Le grand « squeeze » et la grande bagarre

mars 18, 2010 on 7:38 | In Ca m'énerve, Coup de gueule, Economie, France, International, Poil à gratter | Commentaires fermés

En anglais, le verbe « to squeeze » signifie aussi bien pincer, éventuellement gentiment, que prendre en tenaille. C’est ce qui risque d’arriver à une économie mondiale qui n’a pas besoin de ça, parce qu’elle en a eu trop besoin. Et toute la question est de savoir quelle sera l’intensité du pincement.

Car, dans l’ombre, des experts nous préparent des normes de prudence bancaire dites « Bâle 3″, qui vont entrer en vigueur fin 2012, c’est à dire demain.

Schématiquement, les banques prêtent de l’argent qu’elles empruntent. Ce qui fait que si les bénéficiaires des prêts bancaires ne remboursent pas la banque, celle-ci ne peut pas rembourser ses propres emprunts, et c’est la faillite. Et ce sont les fonds propres de la banque qui jouent le rôle d’amortisseur pour éviter la culbute à la première secousse. Donc, si la banque a beaucoup de fonds propres par rapport aux capitaux prêtés et empruntés, elle sera solide et fiable même en cas de secousse conjoncturelle. Mais si elle en a peu, à la première convulsion elle peut « sauter ».

Le « hic », c’est qu’une banque qui prête beaucoup par rapport à ses fonds propres va avoir plus d’activité qu’une autre qui prête moins, donc pourra gagner plus d’argent, ce qui fera monter le cours de son action et son dividende, et, en même temps le prestige et les rémunérations de ses dirigeants.

Ce qu’on a observé en 2006-2008 et qui a conduit à la grande crise financière de 2008 est que les banques ont pris, comme en 1929, beaucoup trop de risques par rapport à leurs fonds propres.

Il y avait des normes à respecter, dites « Bâle 2″, mais l’invention de nouveaux produits financiers leur a permis de croitre sans les violer.

D’où le souhait du comité de Bâle, qui réunit experts et banquiers centraux, d’émettre de nouvelles normes qui encadrent aussi ces nouveaux produits financiers de manière plus stricte pour éviter une répétition de la catastrophe de 2008.

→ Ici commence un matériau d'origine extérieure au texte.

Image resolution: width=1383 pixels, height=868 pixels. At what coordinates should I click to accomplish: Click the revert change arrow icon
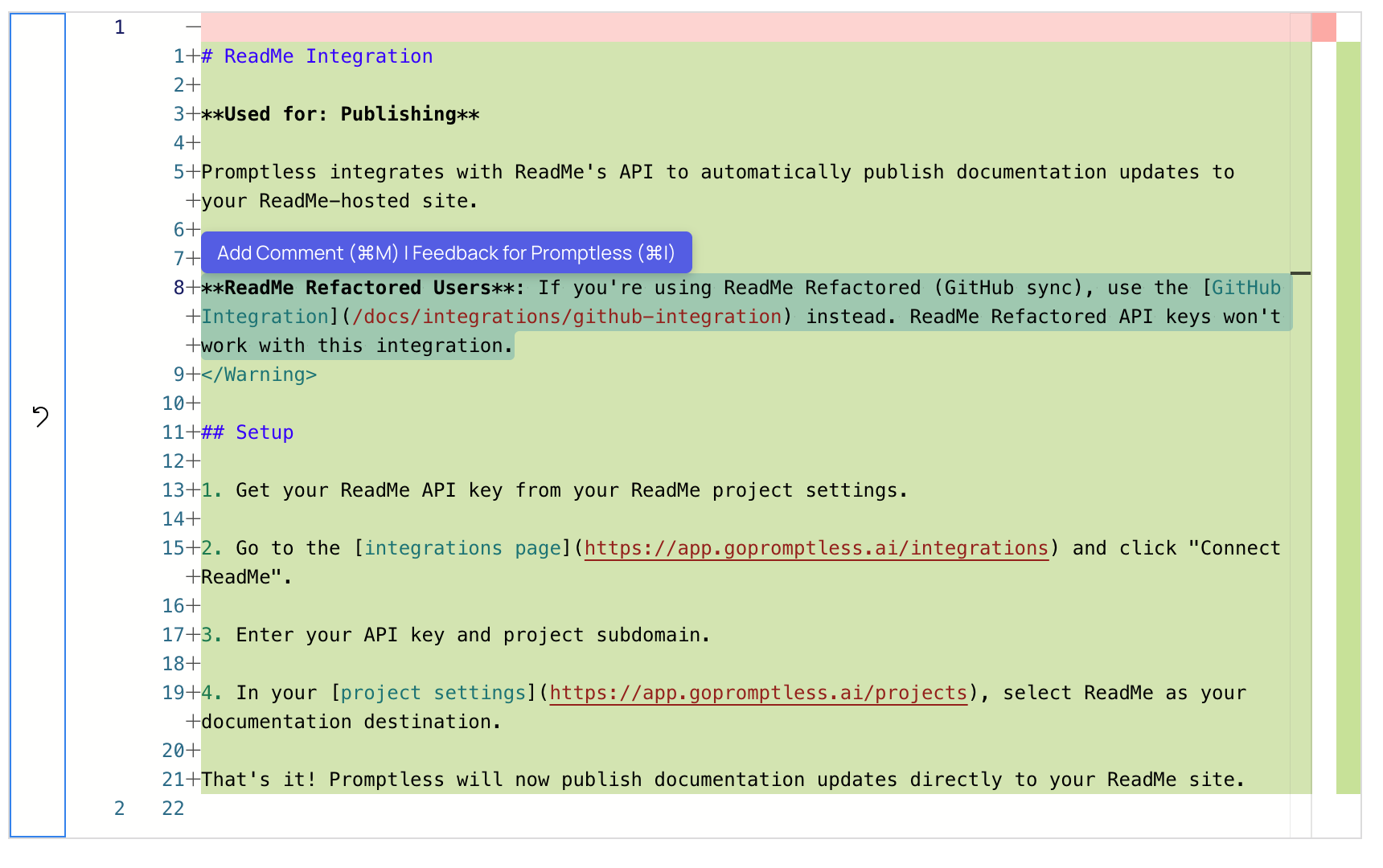(40, 416)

Le problème, c’est que si l’on limite strictement les risques que les banques peuvent prendre par rapport à leurs fonds propres, on assure leur stabilité, mais on limite leur activité, et donc, en même temps, l’activité économique qu’elles peuvent alimenter. Des banques qui prêtent peu, et c’est toute l’économie qui se contracte, raison pour laquelle le gouvernement français a exigé qu’en contrepartie des aides accordées aux banques en 2008 celles-ci continuent de prêter comme avant.

L’objectif de Bâle 3, la stabilité bancaire, est donc contradictoire de celle des États, qui veulent de l’activité et de la croissance.

Il y a bien une solution, ce serait que les banques augmentent leurs fonds propres. Mais ceci suppose (1) qu’il y ait des investisseurs intéressés dans des banques qui ont toutes plus ou moins frôlé la faillite, et (2) que ces banques qu’on force à tourner au ralenti gagnent néanmoins assez d’argent pour verser des dividendes satisfaisants pour les actionnaires.

Et comment gagner plus d’argent si ce n’est en prenant plus de risques? La boucle est bouclée, et le cercle est vicieux.

Ce qui énerve puissamment JusMurmurandi, c’est que ce débat, si important pour notre avenir financier à tous, comme celui sur les réformes du système bancaire, l’encadrement des hedge funds, etc… se fait à huis clos, entre experts non politiques et politiques non experts.

Ainsi, toujours sur le même thème, une bagarre intra-européenne se prépare depuis que Gordon Brown a décidé pour des raisons de convenance électorale, de ne pas donner suite au projet de passeport européen, que Merkel et Sarkozy voulaient créer pour encadrer les fonds européens et limiter l’accès des fonds trop risqués non européens au marché financier de l’Union. Inutile de dire que ce projet constitue un magnifique sujet de discorde avec les Américains qui veulent que leur entreprises financières puissent faire ce qu’elles veulent sur le Vieux Continent.

Et pendant ce temps-là, vous voulez que nous nous intéressions à l’importance des élections régionales?